The Bridge Valley Elementary School cold-crop vegetable and herb garden has been growing since 2006 – thanks to the support of teachers, parent-volunteer garden buddies, local business donations, and the green thumb of John Yerkes at None Such Farm.
Thirteen years ago, the Home and School Landscape Committee had a plan to teach the children where their food comes from. With a “green thumbs up” from Dr. Nadine Garvin, Bridge Valley principal in 2006, the committee began to build a gardening program featuring authentic learning. The children plant, maintain and harvest their food.
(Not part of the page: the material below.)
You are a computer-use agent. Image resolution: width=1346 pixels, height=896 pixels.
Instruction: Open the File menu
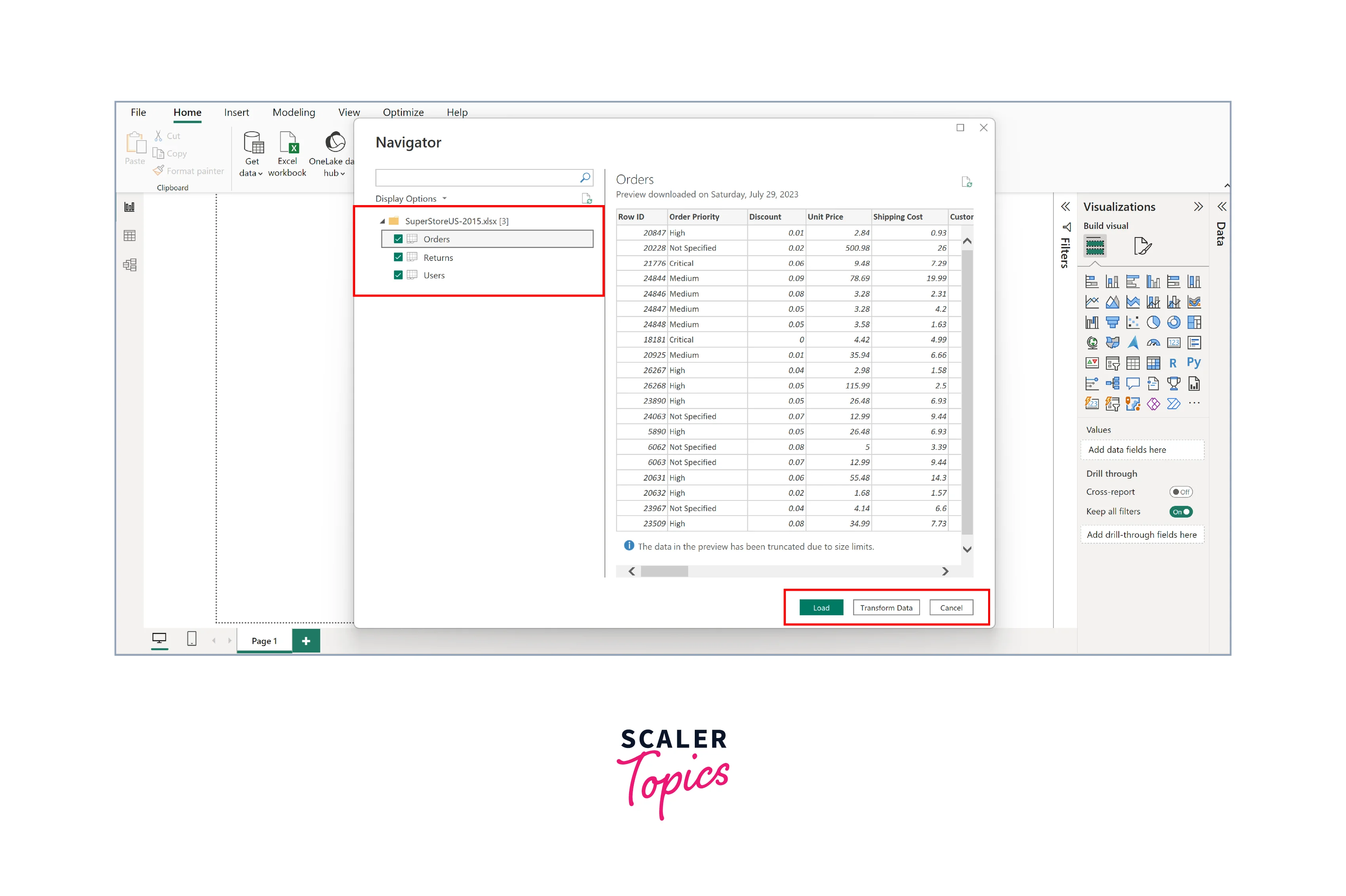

The landscape committee envisioned the cold-frame vegetable plots with marigolds planted at the ends to add color while keeping pests and animals away. The parents converted a stretch of grass adjacent to the academic wing and created eight plots of tilled soil that could house cold-temperature vegetables (i.e. lettuce, kale, turnips, spinach, Swiss chard, radishes, and kohlrabi) along with many herbs and flowers.
The endeavor requires sustained effort. Planting begins in March, so beds are covered when temperatures fall below 40 degrees. Classes take turns watering and weeding the beds. As days become warmer, vegetables are picked. All of the vegetables and herbs are used by students and teachers and are also donated to local food pantries.
Each year since 2006, the garden program has grown. Today, the school has 14 raised cold-frame beds with covers and a rain barrel that collects rain water from the gutters of the school. Classes assist in harvesting hundreds of vegetables and herbs. It also has a flower garden planted each year by the autistic support classes and kindergarten classes.
Approximately 500 children participate in the Bridge Valley garden program each year.